Contact: Graham Ross (847) 385-7500 ext. 7319

In today's notes:


Edouard de Rothschild's England's Legend, the front-running heroine of last year's Grade I Beverly D. at Arlington Park, has settled in on the grounds at Chicago's premier Thoroughbred oval to compete in Saturday's Grade III Modesty Handicap.

The Modesty, at a mile and three-sixteenths on the grass, is the final local prep for the 2002 Beverly D. which will be run at the same distance on August 17, three weeks after Saturday's Million Preview Day.

Along with the Grade I Arlington Million, the $700,000 Beverly D. and the $400,000 Secretariat, Arlington's third Grade I event, will make up Arlington's one-day International Festival of Racing on the third Saturday in August.

"She's doing well and she shipped well," said Nicholas Bachalard, a Frenchman who has been an assistant to trainer Christophe Clement for nine years. Bachalard, who traveled to Arlington by van from New York with the defending Beverly D. champion, also came with England's Legend last year for her successful invasion.

SET TASK A => Sum up the racing notes in two sentences.
The racing notes and the entries that follow come from unrelated sources.

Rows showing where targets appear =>
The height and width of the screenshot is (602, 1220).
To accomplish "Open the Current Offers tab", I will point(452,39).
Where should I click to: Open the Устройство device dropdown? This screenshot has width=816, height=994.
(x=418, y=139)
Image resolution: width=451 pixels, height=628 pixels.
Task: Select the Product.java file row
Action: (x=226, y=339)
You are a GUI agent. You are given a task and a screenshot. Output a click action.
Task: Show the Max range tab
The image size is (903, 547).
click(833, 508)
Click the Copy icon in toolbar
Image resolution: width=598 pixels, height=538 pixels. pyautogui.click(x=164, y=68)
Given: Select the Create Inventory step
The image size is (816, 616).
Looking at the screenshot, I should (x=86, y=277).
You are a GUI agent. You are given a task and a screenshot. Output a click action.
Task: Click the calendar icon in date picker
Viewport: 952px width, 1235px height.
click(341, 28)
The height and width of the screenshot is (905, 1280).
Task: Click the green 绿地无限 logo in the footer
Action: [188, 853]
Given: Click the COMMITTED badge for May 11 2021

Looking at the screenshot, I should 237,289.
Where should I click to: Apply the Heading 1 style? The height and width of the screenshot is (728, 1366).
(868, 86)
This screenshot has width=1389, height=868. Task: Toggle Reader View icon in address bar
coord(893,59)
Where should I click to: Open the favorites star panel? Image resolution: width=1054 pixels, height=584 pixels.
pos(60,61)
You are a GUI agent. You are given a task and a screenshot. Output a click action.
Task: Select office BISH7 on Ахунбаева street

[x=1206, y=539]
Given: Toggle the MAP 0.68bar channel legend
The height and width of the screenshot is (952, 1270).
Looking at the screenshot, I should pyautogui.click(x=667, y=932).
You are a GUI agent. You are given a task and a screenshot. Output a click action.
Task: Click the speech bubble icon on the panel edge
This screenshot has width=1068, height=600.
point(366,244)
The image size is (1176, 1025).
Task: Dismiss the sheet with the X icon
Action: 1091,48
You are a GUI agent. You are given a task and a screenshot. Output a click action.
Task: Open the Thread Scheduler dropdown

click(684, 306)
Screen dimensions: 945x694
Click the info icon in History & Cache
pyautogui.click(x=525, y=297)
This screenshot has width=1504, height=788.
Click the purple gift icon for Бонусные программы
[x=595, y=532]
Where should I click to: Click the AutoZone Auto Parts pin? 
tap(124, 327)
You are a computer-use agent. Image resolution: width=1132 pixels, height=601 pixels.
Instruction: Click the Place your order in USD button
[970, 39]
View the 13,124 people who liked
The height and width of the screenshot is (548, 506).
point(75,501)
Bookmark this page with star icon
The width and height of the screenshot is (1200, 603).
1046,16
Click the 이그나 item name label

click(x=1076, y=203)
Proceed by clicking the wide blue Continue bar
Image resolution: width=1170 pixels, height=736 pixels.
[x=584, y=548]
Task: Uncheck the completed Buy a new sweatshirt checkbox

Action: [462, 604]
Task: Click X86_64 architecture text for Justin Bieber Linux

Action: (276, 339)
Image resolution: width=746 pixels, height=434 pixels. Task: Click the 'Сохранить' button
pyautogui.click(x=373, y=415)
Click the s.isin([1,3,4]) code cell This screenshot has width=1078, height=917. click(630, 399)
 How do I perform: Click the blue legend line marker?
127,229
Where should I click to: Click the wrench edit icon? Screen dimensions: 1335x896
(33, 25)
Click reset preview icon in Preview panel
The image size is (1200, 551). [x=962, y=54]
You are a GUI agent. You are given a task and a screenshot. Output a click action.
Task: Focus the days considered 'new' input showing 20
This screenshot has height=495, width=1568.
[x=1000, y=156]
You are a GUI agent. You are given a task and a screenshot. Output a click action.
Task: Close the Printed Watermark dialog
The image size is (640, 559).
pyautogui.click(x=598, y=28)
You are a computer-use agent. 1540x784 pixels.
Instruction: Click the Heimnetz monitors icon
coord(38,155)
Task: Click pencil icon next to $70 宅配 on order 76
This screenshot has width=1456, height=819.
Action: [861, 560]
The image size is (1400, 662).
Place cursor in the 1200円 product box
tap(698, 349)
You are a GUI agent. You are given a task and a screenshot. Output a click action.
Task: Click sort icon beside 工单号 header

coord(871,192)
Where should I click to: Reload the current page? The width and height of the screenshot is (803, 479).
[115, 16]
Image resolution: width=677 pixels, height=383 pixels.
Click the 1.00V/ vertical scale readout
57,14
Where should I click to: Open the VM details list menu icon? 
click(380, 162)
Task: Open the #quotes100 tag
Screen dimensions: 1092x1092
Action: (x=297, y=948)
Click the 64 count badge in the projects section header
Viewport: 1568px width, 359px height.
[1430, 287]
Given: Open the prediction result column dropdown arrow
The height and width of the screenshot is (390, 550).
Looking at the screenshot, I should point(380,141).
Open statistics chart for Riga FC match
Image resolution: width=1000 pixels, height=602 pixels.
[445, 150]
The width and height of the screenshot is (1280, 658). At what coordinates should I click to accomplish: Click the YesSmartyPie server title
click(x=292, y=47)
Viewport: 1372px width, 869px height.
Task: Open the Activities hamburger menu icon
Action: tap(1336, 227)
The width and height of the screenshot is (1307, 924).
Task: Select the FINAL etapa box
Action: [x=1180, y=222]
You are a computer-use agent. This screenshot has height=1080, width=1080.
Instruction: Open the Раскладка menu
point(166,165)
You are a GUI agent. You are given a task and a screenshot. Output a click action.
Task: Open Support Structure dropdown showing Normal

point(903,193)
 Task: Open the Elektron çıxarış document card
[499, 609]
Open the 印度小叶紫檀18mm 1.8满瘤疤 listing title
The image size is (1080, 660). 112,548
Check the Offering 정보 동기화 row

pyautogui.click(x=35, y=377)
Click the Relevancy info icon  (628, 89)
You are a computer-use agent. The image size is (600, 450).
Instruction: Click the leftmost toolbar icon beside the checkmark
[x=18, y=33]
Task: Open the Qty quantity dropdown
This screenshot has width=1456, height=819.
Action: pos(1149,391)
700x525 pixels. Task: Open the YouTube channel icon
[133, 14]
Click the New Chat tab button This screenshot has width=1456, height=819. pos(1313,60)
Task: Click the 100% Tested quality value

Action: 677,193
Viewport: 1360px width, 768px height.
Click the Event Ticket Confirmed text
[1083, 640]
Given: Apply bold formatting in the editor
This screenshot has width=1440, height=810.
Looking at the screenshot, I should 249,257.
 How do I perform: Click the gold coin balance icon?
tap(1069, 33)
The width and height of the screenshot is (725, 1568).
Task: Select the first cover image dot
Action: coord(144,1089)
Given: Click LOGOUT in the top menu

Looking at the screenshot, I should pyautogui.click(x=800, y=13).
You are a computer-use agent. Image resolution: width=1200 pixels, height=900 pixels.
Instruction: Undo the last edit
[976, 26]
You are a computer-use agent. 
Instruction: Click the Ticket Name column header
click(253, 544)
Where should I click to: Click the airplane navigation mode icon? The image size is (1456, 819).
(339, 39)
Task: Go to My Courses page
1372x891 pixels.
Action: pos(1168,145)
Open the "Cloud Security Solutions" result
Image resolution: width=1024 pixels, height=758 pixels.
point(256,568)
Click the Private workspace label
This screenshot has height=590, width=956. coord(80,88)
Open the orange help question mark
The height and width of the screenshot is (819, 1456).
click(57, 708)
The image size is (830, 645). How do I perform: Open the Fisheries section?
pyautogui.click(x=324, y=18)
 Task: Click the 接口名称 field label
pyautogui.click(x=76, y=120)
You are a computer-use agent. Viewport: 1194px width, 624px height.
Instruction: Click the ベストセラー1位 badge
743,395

SET TASK B => Echo the entries starting at the line that contains "Task: Go to My Courses page" and ending at the last line of the entries, with both ends included.

TASK SOLUTION A => England's Legend, owned by Edouard de Rothschild and the front-running winner of last year's Grade I Beverly D., has settled in at Arlington Park to run in Saturday's Grade III Modesty Handicap, the final local prep for the 2002 Beverly D. on August 17. Nicholas Bachalard, an assistant to trainer Christophe Clement, traveled with her by van from New York and said she is doing well and shipped well.

TASK SOLUTION B =>
Task: Go to My Courses page
1372x891 pixels.
Action: pos(1168,145)
Open the "Cloud Security Solutions" result
Image resolution: width=1024 pixels, height=758 pixels.
point(256,568)
Click the Private workspace label
This screenshot has height=590, width=956. coord(80,88)
Open the orange help question mark
The height and width of the screenshot is (819, 1456).
click(57, 708)
The image size is (830, 645). How do I perform: Open the Fisheries section?
pyautogui.click(x=324, y=18)
 Task: Click the 接口名称 field label
pyautogui.click(x=76, y=120)
You are a computer-use agent. Viewport: 1194px width, 624px height.
Instruction: Click the ベストセラー1位 badge
743,395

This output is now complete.